I explained that sometimes life hands us challenging situations to test out ability to overcome them. I thanked them for their patience, then completed my presentation (with the technical support of a few friendly teachers nearby).

The thing is, these kids, many of whom had been disappointed initially at the prospect of staying on campus extended me the most generous, warm reception at the end of the talk. They demonstrated their compassion and allowed me to feel comfortable within their presence, in spite of the glitches.

Throughout the rest of the afternoon, these students, from China, Korea, Russia, Mexico, Japan, Iran, and Taiwan, cycled through break-out sessions where they learned about mindfulness (from the amazing Lisa Baylis from Awaken the Well-Being of Educators), calming strategies, yoga, and kindness.

In my session, we created Kindness Rocks (lesson linked) and practiced English language skills through writing encouraging notes for friends, teachers, and family members together.

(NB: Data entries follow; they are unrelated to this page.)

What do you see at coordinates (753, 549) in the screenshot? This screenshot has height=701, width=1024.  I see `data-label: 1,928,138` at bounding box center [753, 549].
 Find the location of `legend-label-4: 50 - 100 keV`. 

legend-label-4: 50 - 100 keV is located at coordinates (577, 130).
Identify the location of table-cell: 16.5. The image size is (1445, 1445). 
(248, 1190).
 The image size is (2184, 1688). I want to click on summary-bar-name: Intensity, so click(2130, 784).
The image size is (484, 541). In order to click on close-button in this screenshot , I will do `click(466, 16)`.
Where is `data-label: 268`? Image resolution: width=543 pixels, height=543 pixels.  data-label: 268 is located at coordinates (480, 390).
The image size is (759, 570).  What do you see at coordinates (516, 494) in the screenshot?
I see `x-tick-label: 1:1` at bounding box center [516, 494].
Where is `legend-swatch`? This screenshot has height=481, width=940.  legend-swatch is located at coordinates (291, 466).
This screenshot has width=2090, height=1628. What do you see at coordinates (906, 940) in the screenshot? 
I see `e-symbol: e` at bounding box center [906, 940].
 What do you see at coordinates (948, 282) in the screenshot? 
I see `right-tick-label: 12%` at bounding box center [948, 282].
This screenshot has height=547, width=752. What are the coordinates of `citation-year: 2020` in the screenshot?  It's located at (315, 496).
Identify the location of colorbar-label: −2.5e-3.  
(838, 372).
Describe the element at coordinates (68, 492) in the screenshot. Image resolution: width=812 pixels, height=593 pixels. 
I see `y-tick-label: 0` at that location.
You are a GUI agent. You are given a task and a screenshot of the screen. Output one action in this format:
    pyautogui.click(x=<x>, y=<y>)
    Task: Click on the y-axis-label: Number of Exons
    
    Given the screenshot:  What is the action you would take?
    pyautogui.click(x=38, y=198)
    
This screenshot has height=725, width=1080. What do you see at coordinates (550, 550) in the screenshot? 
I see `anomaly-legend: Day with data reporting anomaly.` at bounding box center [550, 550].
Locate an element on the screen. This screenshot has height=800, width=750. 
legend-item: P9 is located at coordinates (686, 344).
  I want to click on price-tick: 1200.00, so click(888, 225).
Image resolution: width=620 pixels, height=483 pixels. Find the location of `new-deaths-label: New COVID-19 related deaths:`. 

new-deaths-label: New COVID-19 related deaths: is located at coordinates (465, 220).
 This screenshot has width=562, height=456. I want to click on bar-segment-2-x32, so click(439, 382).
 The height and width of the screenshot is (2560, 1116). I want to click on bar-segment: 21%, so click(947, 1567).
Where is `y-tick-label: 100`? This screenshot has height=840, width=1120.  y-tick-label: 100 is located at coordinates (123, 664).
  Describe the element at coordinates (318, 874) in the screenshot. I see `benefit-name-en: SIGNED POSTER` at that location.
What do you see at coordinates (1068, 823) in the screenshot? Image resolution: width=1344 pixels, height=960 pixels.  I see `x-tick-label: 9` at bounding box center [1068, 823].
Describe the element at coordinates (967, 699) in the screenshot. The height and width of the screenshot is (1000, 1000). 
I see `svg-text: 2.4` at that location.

About a week later, I received a letter from St.Michaels University School. When I opened it, my heart just about burst open. Within the envelope were a number of letters, cards, notes, and even a hand-drawn portrait expressing thanks.

What touched my heart the most was that some of the students articulated their initial disappointment about having to sit in lecture hall, then noted that they came away from the presentation with a changed perspective about kindness and happiness.

I love to see children realize that their kind acts enable people to feel valued and seen, that their generosity can contribute to a happier world, and that their influence within their learning community matters.

A big thank you St. Michaels University School and my friend Allison for having me in! It was truly an honour.